EXERCISE PROMPT:
Your response should consist solely of the lines from the one containing "The width and height of the screenshot is (1389, 868)." through the end of the data, copied exactly.

GIVEN DATA:
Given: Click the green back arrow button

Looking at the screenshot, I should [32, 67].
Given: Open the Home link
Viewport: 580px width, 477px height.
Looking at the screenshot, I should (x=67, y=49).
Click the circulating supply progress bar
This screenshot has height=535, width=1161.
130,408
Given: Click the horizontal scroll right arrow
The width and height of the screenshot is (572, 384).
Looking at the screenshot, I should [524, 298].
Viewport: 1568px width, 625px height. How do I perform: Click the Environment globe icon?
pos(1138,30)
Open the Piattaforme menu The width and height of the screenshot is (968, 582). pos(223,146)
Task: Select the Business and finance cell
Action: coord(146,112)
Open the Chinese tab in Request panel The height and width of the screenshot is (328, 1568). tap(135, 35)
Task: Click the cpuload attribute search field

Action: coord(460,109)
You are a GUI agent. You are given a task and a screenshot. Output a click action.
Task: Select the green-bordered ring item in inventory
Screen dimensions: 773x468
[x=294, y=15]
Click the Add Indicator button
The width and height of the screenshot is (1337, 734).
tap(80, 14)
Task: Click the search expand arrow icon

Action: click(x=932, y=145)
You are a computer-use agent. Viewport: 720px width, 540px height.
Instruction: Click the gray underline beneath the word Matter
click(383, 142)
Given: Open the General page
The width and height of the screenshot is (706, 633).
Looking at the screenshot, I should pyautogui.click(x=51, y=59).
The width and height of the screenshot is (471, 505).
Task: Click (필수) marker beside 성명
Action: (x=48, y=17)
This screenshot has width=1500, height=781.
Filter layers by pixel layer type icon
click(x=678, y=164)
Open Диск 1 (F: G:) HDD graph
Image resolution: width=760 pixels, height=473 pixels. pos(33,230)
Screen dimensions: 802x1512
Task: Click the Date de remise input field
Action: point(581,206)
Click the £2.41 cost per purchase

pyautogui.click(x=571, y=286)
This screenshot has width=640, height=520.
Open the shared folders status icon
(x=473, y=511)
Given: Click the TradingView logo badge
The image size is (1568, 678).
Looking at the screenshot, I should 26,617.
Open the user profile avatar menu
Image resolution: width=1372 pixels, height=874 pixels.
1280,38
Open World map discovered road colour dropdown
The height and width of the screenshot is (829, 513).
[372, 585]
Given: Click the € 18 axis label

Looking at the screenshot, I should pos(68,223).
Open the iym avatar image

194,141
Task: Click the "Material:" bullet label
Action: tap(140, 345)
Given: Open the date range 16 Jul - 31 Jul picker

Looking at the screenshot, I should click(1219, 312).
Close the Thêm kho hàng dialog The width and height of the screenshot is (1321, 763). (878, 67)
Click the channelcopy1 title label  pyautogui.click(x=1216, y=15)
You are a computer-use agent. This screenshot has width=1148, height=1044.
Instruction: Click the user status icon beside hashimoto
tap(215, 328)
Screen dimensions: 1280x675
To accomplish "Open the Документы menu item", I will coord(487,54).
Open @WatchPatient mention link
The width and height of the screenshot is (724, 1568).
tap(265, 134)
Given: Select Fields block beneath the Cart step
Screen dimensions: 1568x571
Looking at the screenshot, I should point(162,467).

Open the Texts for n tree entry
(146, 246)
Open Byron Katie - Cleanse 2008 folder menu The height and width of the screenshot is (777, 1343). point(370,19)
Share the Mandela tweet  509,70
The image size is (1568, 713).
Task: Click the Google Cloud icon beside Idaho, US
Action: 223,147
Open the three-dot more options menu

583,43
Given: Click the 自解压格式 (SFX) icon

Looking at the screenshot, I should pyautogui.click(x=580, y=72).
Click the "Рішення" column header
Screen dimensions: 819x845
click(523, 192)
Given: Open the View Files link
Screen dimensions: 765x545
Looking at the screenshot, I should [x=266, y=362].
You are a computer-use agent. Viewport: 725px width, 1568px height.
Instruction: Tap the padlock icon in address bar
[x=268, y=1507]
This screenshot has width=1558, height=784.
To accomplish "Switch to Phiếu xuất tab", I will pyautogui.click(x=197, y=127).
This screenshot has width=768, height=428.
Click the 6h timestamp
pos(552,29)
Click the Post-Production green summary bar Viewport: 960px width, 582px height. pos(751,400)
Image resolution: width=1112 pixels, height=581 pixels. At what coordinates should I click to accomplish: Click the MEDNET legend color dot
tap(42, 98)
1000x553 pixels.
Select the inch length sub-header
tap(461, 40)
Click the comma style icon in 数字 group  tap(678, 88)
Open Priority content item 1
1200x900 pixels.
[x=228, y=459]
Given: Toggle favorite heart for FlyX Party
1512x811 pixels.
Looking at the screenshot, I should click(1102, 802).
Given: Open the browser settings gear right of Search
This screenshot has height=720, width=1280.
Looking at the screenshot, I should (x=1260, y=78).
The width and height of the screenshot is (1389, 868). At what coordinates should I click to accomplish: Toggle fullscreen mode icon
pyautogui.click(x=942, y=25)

OUTPUT OF THE EXERCISE:
The width and height of the screenshot is (1389, 868). At what coordinates should I click to accomplish: Toggle fullscreen mode icon
pyautogui.click(x=942, y=25)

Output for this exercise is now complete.